Out-Law News | 21 Nov 2019 | 1:39 pm | 2 min. read
New guidance from the FCA encourages firms to stop issuing new LIBOR cash contracts that mature beyond 2021 by September 2020, as recommended by a Bank of England working group on risk-free reference rates (RFRs). The FCA will be monitoring firms' progress towards this deadline over the course of 2020, according to the guidance.
The guidance, which has been published in Q&A format, sets out what firms should be doing as part of their transition preparations. The FCA expects firms that are subject to the Senior Managers and Certification regime (SMCR) to have identified a senior manager responsible for overseeing the transition, and has warned firms to ensure that customers are treated fairly throughout the process.
The FCA expects firms to be developing and implementing their LIBOR transition strategies now if they haven't already done so.
Financial regulation expert Lauren McCarthy of Pinsent Masons, the law firm behind Out-Law, said that the guidance would be welcomed by firms.
"The FCA's new page points to the significant impact that the LIBOR transition is likely to have on regulated firms," she said.
"The key message from the FCA is that LIBOR transition is as much a governance and compliance issue as it is a legal one. Firms need to be prepared to navigate the transition amongst the backdrop of the FCA's Principles for Business and its rules more broadly."
"This is not a time to sit and wait for further guidance. The FCA expects firms to be developing and implementing their LIBOR transition strategies now if they haven't already done so," she said.
LIBOR is a measure of the average rate at which banks are willing to borrow wholesale, unsecured funds, and is used to price or value a wide range of financial products. The rate has become less reliable as the number of transactions underpinning the rate has fallen, while previous attempts at market manipulation and false reporting have also decreased confidence in the rate.
The panel banks whose submissions inform LIBOR have agreed to support the rate until the end of 2021. Firms are therefore expected to adopt suitable alternatives in this timescale. A Bank of England working group on sterling risk-free reference rates has identified the Sterling Overnight Index Average (SONIA), which is based on an average of over £40 billion worth of transactions each day, as its preferred alternative, but this may not be suitable in every scenario.
Firms must ensure that customers are treated fairly when replacing LIBOR in existing contracts, according to the FCA. They may not move continuing contracts to replacement rates that are expected to be higher than what LIBOR would have been, or introduce other inferior terms. Firms will also need to consider whether any term they may rely on to amend a LIBOR-related product in a consumer contract is fair under the 2015 Consumer Rights Act.

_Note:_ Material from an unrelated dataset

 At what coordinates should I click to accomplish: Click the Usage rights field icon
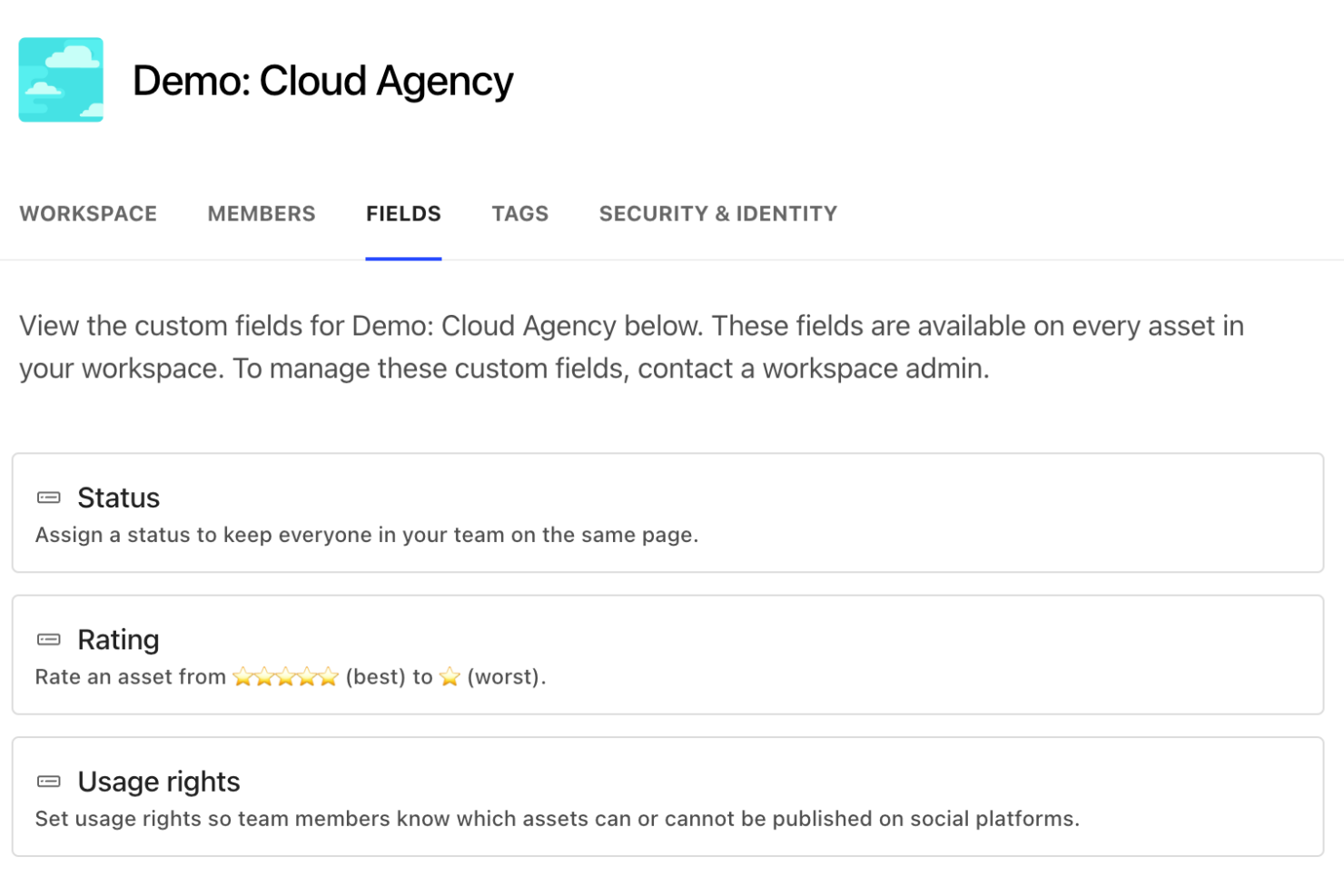(x=49, y=782)
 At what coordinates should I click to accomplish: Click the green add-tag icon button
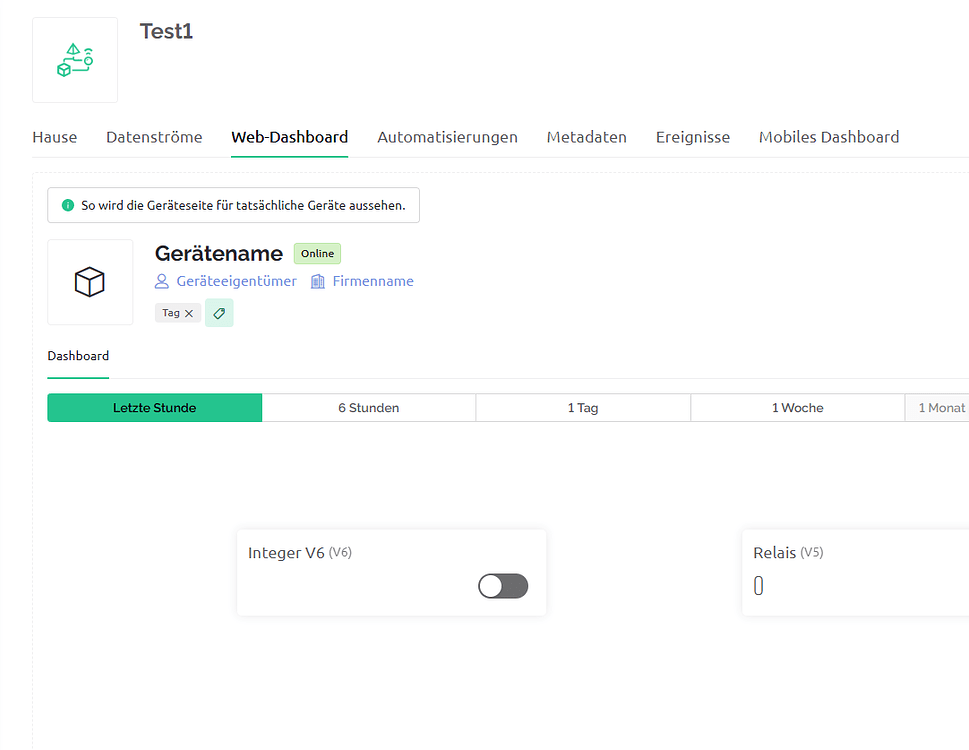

Firms are more likely to be able to demonstrate that they have met the requirements to treat consumers fairly where they adopt a replacement rate that "aligns with the established market consensus, reached through appropriate consultation, and is recognised by relevant national working groups as an appropriate solution", according to the FCA.
Changes should be communicated to customers in a way that is clear, fair and not misleading, giving customers sufficient time to make informed decisions about relevant alternative products and the associated risks. Firms must especially take care in describing the risks associated with LIBOR ending to customers, being aware that they may not fully understand the implications.
Asset managers should be assessing the extent of their and their clients' exposures to LIBOR through the investments that they hold. They will need to convert any securities, derivatives and loans which reference LIBOR to alternative reference rates in good time before the 2021 deadline, for example through consent solicitation processes or bond buy-backs.
Firms must also ensure that they have robust governance arrangements in place for managing the transition risks, including risks associated with critical outsourced functions, the FCA said.